DHA Responds to Inflammation by Activating Anti-Inflammatory Genes
Tuesday, May 04, 2010
Byron J. Richards, Board Certified Clinical Nutritionist
DHA, the most important omega 3 fatty acid, is associated with significantly less inflammation as well as a variety of other major health benefits. New research has uncovered for the first time a new way in which DHA works its anti-inflammatory magic1. The data shows that immune system macrophages, once inflamed, automatically start producing molecular by-products from DHA, leading to molecules that go directly into cells and boost up antioxidant and anti-inflammatory gene function.
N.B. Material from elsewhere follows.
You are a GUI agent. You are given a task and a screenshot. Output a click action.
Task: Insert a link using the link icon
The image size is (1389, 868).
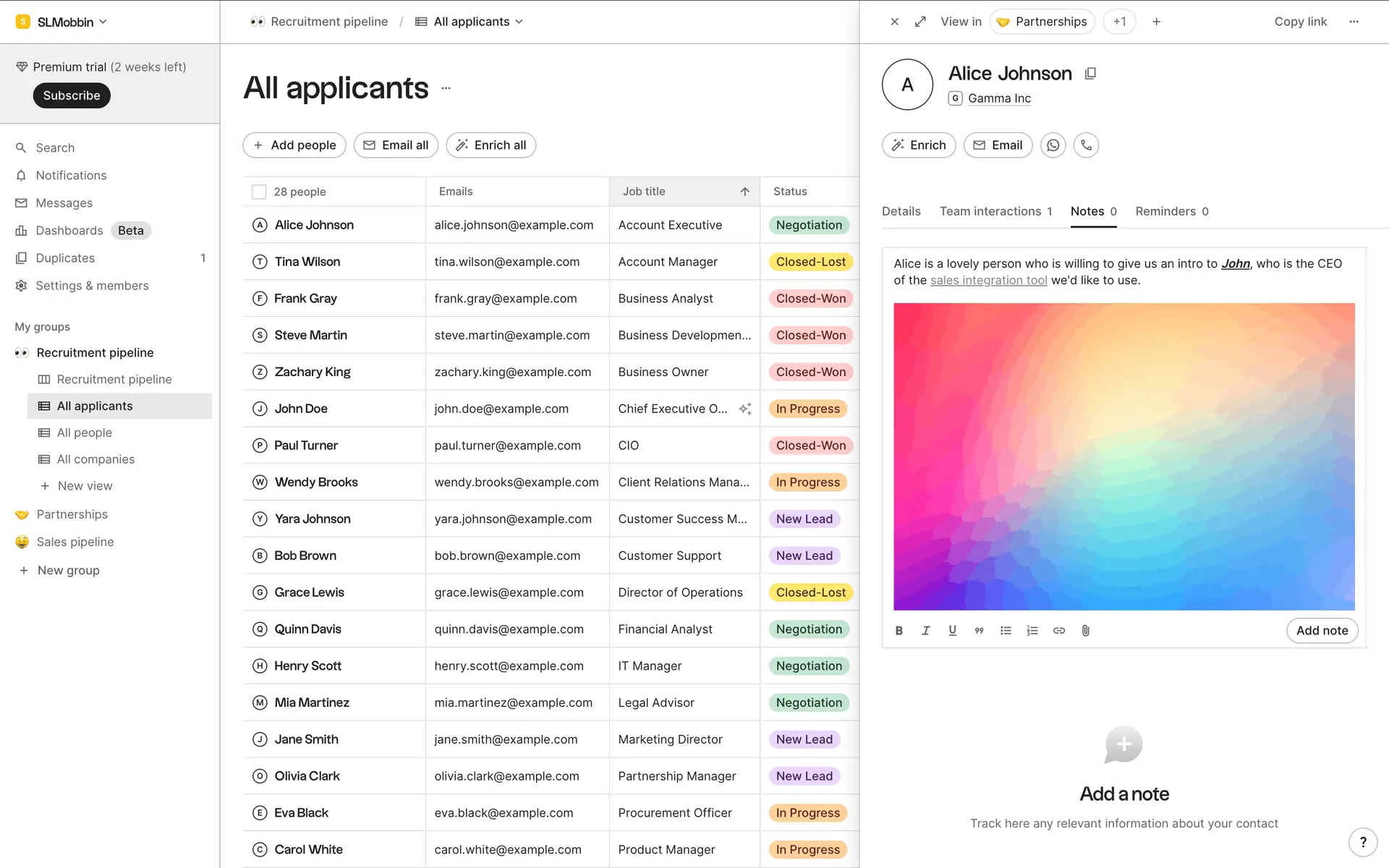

DHA has many functions associated with health. This study shows a type of intelligence relating to how your body uses nutrients. It means that DHA wouldn’t just impose anti-inflammatory function where none is needed. Instead, macrophages that are always the first cells to activate during inflammation, including inflammation within your white adipose tissue that is central to disease risk, use DHA to produce a simultaneous anti-inflammatory effect, thus buffering their own inflammation activity that is often required for proper function. This gives a new insight into how your body simultaneously performs inflammatory activity while also helping to regulate the degree of inflammation.
It was found that DHA could turn of iNOS (inducible nitric oxide), a highly inflammatory signal that induces circulatory distress and high blood pressure. iNOS causes significant free radical generation, thus showing new insights into how DHA functions as a gene regulating antioxidant.